C1W4: Cat Recognizer 2.0 Not Learning

Update 1

  • My parameters init was wrong … instead of multiplying the weights by 0.01 learning was dead, when dividing by sqrt(l_dim[l]) learning magically started working … Why? Strangley, initializing the weights of layers to random * 0.01 was the same as just initializing them to all zeroes …

I have been trying to implement the model from C1W4: Deep Neural Network - Application. This model is essentially a Cat Recognizer 2.0 from earlier in the course. I am having a problem where the network is not learning or computing a smaller and smaller cost. I know for sure its nothing wrong with the data sets or preprocessing, the hyper parameters, or parameters initialization. Nothing seems to be wrong, but I know there must be a tiny little evil bug. I have been trying to debug this for several days now … hehe.

Let me know if this can be resolved. Thanks.

Update 2

  • This was mostly resolved. This is explained in C2 W1 :slight_smile:
1 Like

Right! It turns out that it’s not a bug, but the reality is that the simplistic initialization routine that they taught us in Course 1 doesn’t work very well in all cases. In fact, it works really poorly with the particular cat picture problem in Week 4, so they silently gave us the more sophisticated algorithm Xavier Initialization, but didn’t bother to point that out. I think there are two reasons for that: 1) there’s just too much material to cover all in one course and this was already covered in Course 2 and 2) if they pointed this out, it would also make clear that they have provided us with worked solutions to the exercises in the Step by Step assignment which is the first assignment in Week 4 of C1. So they just decided not to mention it.
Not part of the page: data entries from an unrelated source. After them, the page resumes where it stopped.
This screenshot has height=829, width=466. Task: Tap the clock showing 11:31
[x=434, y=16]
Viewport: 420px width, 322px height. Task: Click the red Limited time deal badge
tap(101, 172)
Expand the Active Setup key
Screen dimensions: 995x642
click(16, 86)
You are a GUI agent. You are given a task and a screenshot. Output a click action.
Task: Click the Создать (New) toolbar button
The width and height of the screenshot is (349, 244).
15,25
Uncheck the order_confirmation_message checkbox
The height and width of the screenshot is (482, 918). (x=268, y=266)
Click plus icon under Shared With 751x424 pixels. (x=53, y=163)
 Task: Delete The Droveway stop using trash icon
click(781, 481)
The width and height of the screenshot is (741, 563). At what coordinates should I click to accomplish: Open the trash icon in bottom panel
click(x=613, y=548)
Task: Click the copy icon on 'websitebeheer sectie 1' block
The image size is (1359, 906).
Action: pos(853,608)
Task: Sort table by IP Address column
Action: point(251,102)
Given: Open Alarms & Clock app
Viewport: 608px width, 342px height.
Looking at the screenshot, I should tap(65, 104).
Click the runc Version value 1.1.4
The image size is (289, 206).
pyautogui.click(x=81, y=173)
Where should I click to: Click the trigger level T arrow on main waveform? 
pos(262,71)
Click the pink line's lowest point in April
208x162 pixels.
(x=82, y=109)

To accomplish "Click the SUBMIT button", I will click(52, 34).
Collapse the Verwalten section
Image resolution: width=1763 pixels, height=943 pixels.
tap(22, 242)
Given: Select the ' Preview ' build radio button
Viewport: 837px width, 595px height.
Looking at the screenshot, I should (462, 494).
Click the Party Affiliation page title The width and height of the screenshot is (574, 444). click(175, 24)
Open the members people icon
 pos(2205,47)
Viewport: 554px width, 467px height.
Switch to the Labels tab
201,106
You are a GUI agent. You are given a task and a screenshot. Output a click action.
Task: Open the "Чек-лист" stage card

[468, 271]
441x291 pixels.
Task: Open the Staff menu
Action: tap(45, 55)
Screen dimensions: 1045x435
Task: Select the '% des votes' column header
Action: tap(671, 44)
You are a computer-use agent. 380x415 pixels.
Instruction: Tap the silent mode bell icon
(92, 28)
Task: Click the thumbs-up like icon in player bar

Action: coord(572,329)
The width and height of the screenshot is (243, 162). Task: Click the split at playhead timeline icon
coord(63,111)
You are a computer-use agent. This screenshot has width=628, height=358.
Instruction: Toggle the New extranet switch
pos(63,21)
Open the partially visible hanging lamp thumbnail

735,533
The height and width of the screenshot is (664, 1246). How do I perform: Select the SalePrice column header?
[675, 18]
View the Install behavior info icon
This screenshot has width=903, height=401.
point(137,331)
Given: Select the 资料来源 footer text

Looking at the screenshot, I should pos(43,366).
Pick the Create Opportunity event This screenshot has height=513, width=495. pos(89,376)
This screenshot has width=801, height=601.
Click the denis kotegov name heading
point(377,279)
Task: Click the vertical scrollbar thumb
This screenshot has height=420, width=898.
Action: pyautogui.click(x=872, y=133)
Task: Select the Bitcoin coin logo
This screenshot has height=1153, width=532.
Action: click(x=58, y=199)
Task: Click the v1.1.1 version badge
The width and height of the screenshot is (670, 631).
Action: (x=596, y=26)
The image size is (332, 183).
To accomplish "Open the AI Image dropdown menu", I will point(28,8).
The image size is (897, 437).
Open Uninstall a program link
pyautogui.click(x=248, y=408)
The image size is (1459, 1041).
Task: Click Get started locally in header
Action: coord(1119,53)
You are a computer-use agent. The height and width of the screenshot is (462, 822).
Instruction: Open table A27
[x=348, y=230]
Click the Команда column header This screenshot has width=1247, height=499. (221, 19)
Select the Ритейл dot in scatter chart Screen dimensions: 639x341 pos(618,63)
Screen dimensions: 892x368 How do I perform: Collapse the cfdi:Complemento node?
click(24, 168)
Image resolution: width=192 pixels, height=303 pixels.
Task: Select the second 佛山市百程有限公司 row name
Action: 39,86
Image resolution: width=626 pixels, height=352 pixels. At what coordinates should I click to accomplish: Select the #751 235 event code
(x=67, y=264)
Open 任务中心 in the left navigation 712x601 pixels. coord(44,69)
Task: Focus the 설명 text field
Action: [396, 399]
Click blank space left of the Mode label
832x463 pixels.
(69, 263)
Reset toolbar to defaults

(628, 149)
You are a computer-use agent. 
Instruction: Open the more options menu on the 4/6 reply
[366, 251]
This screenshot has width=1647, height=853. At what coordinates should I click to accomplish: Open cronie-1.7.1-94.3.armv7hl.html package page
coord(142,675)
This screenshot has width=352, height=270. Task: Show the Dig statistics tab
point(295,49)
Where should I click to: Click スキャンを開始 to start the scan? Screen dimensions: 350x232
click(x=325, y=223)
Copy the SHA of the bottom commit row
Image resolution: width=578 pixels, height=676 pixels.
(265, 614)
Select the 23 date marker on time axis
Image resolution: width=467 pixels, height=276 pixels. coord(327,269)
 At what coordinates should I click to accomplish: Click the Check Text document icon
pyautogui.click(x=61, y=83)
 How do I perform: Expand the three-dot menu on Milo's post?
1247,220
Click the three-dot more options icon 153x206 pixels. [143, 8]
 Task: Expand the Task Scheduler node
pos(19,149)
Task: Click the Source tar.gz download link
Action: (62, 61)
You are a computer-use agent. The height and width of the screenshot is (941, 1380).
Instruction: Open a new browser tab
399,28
Could you explain what this means?
“they silently gave us the more sophisticated algorithm Xavier Initialization, but didn’t bother to point that out.”
Are we not supposed to copy our initialization function (and other functions) from the first assignment of week 4 to the notebook for the second assignment of week 4?

Yes, you are not supposed to copy over your functions from the Step by Step exercise. Where does it tell you to do that? Please study the “import” block at the beginning of the notebook. I think the reason that they aren’t more explicit about that is that it reveals that they have given you the worked solutions to the Step by Step exercise, although they were forced to use a different “init” routine which is the real point of this thread.

Thank you so much for the quick reply. I’ve been stuck for several hours with the same issue mentioned in several posts where my cost doesn’t match the expected. That would explain it. I actually wasn’t sure if we were supposed to copy those functions over. Yes, it doesn’t say to do it, but it also doesn’t say not to do it. Hopefully this is a quick fix now. I’ll reload the notebook and just put in the lines of code I added only (and not the functions from the first assignment).

Yes. That indeed fixed the issue. What got me was this instruction: “Use the helper functions you implemented previously to build an 𝐿-layer neural network with the following structure: [LINEAR → RELU]×(L-1) → LINEAR → SIGMOID.” I interpreted that to mean I needed to copy my helper functions to the current notebook, though I admit I wasn’t completely sure that was what was intended.

I think in a previous week, there was an instruction in one of the assignments that explicitly said that a function was included (maybe imported?). In addition, the 2-layer network worked with my copied over helper functions so I thought at that point, I had done things as intended. I think it would be beneficial to make the instructions clear that the functions are silently there.

I take it you’re saying that someone could then find the implemented functions (I suppose they’re in a folder somewhere in the workspace) then copy them back to the first assignment. I suppose that could happen - I wouldn’t have thought to go the second assignment first and try to find an implemented solution just so I could avoid doing the first assignment on my own. The more likely scenario seems to be what actually happened - getting stuck for several hours. Again, thanks for your help. I think I might have given up otherwise.

OK. I see now. As you intimated, this was just above the import block

dnn_app_utils provides the functions implemented in the “Building your Deep Neural Network: Step by Step” assignment to this notebook.

I missed that (or saw it and forgot by the time I got further down).